• _Material for this exercise_:
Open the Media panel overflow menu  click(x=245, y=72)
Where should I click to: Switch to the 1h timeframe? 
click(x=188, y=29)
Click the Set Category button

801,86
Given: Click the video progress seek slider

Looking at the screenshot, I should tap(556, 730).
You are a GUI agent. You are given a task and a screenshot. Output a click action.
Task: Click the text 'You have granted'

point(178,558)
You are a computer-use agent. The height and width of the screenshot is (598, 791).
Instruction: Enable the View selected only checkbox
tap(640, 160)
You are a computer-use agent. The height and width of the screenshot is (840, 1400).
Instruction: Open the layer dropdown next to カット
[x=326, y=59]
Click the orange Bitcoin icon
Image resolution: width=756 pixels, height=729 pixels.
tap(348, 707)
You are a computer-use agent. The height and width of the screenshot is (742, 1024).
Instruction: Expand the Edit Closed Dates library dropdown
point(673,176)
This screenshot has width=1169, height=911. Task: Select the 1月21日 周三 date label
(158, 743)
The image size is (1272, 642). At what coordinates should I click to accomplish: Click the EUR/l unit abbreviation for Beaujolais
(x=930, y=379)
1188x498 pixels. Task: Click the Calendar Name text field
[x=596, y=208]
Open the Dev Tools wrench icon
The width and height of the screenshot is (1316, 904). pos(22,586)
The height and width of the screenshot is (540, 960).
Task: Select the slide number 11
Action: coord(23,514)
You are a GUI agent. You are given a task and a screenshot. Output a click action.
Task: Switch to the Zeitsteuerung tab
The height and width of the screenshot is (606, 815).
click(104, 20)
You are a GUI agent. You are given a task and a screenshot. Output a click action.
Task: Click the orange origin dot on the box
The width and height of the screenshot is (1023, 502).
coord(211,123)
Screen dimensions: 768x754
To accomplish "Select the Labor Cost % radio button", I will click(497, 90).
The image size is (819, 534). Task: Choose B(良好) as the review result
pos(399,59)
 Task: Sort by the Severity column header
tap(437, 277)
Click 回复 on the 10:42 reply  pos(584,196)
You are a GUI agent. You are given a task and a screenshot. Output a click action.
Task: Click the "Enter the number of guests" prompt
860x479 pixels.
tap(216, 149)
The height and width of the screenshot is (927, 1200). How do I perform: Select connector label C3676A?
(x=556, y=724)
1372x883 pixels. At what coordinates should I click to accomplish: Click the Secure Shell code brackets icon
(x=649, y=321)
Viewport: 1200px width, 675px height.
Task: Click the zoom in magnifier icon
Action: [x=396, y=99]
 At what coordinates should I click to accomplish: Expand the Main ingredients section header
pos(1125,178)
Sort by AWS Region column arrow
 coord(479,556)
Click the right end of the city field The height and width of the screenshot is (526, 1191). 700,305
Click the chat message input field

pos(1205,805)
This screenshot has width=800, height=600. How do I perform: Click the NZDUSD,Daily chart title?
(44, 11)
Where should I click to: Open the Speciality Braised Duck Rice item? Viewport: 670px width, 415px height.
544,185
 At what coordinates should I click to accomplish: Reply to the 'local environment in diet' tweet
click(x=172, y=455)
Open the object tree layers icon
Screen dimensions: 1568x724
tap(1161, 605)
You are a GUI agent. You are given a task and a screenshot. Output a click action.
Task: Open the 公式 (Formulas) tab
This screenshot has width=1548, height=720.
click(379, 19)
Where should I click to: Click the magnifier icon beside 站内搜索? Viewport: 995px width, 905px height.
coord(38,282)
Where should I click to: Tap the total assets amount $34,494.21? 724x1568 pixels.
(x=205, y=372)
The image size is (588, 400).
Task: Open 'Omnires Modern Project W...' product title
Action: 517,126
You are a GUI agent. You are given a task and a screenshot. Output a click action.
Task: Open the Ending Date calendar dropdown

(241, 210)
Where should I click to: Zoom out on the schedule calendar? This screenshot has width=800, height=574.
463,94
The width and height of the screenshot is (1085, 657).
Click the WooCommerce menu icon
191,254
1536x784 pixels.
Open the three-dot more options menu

• _Work to be completed_:
Exactly as they appear above, print all the entries.

• _Task solution_:
Open the Media panel overflow menu  click(x=245, y=72)
Where should I click to: Switch to the 1h timeframe? 
click(x=188, y=29)
Click the Set Category button

801,86
Given: Click the video progress seek slider

Looking at the screenshot, I should tap(556, 730).
You are a GUI agent. You are given a task and a screenshot. Output a click action.
Task: Click the text 'You have granted'

point(178,558)
You are a computer-use agent. The height and width of the screenshot is (598, 791).
Instruction: Enable the View selected only checkbox
tap(640, 160)
You are a computer-use agent. The height and width of the screenshot is (840, 1400).
Instruction: Open the layer dropdown next to カット
[x=326, y=59]
Click the orange Bitcoin icon
Image resolution: width=756 pixels, height=729 pixels.
tap(348, 707)
You are a computer-use agent. The height and width of the screenshot is (742, 1024).
Instruction: Expand the Edit Closed Dates library dropdown
point(673,176)
This screenshot has width=1169, height=911. Task: Select the 1月21日 周三 date label
(158, 743)
The image size is (1272, 642). At what coordinates should I click to accomplish: Click the EUR/l unit abbreviation for Beaujolais
(x=930, y=379)
1188x498 pixels. Task: Click the Calendar Name text field
[x=596, y=208]
Open the Dev Tools wrench icon
The width and height of the screenshot is (1316, 904). pos(22,586)
The height and width of the screenshot is (540, 960).
Task: Select the slide number 11
Action: coord(23,514)
You are a GUI agent. You are given a task and a screenshot. Output a click action.
Task: Switch to the Zeitsteuerung tab
The height and width of the screenshot is (606, 815).
click(104, 20)
You are a GUI agent. You are given a task and a screenshot. Output a click action.
Task: Click the orange origin dot on the box
The width and height of the screenshot is (1023, 502).
coord(211,123)
Screen dimensions: 768x754
To accomplish "Select the Labor Cost % radio button", I will click(497, 90).
The image size is (819, 534). Task: Choose B(良好) as the review result
pos(399,59)
 Task: Sort by the Severity column header
tap(437, 277)
Click 回复 on the 10:42 reply  pos(584,196)
You are a GUI agent. You are given a task and a screenshot. Output a click action.
Task: Click the "Enter the number of guests" prompt
860x479 pixels.
tap(216, 149)
The height and width of the screenshot is (927, 1200). How do I perform: Select connector label C3676A?
(x=556, y=724)
1372x883 pixels. At what coordinates should I click to accomplish: Click the Secure Shell code brackets icon
(x=649, y=321)
Viewport: 1200px width, 675px height.
Task: Click the zoom in magnifier icon
Action: [x=396, y=99]
 At what coordinates should I click to accomplish: Expand the Main ingredients section header
pos(1125,178)
Sort by AWS Region column arrow
 coord(479,556)
Click the right end of the city field The height and width of the screenshot is (526, 1191). 700,305
Click the chat message input field

pos(1205,805)
This screenshot has width=800, height=600. How do I perform: Click the NZDUSD,Daily chart title?
(44, 11)
Where should I click to: Open the Speciality Braised Duck Rice item? Viewport: 670px width, 415px height.
544,185
 At what coordinates should I click to accomplish: Reply to the 'local environment in diet' tweet
click(x=172, y=455)
Open the object tree layers icon
Screen dimensions: 1568x724
tap(1161, 605)
You are a GUI agent. You are given a task and a screenshot. Output a click action.
Task: Open the 公式 (Formulas) tab
This screenshot has width=1548, height=720.
click(379, 19)
Where should I click to: Click the magnifier icon beside 站内搜索? Viewport: 995px width, 905px height.
coord(38,282)
Where should I click to: Tap the total assets amount $34,494.21? 724x1568 pixels.
(x=205, y=372)
The image size is (588, 400).
Task: Open 'Omnires Modern Project W...' product title
Action: 517,126
You are a GUI agent. You are given a task and a screenshot. Output a click action.
Task: Open the Ending Date calendar dropdown

(241, 210)
Where should I click to: Zoom out on the schedule calendar? This screenshot has width=800, height=574.
463,94
The width and height of the screenshot is (1085, 657).
Click the WooCommerce menu icon
191,254
1536x784 pixels.
Open the three-dot more options menu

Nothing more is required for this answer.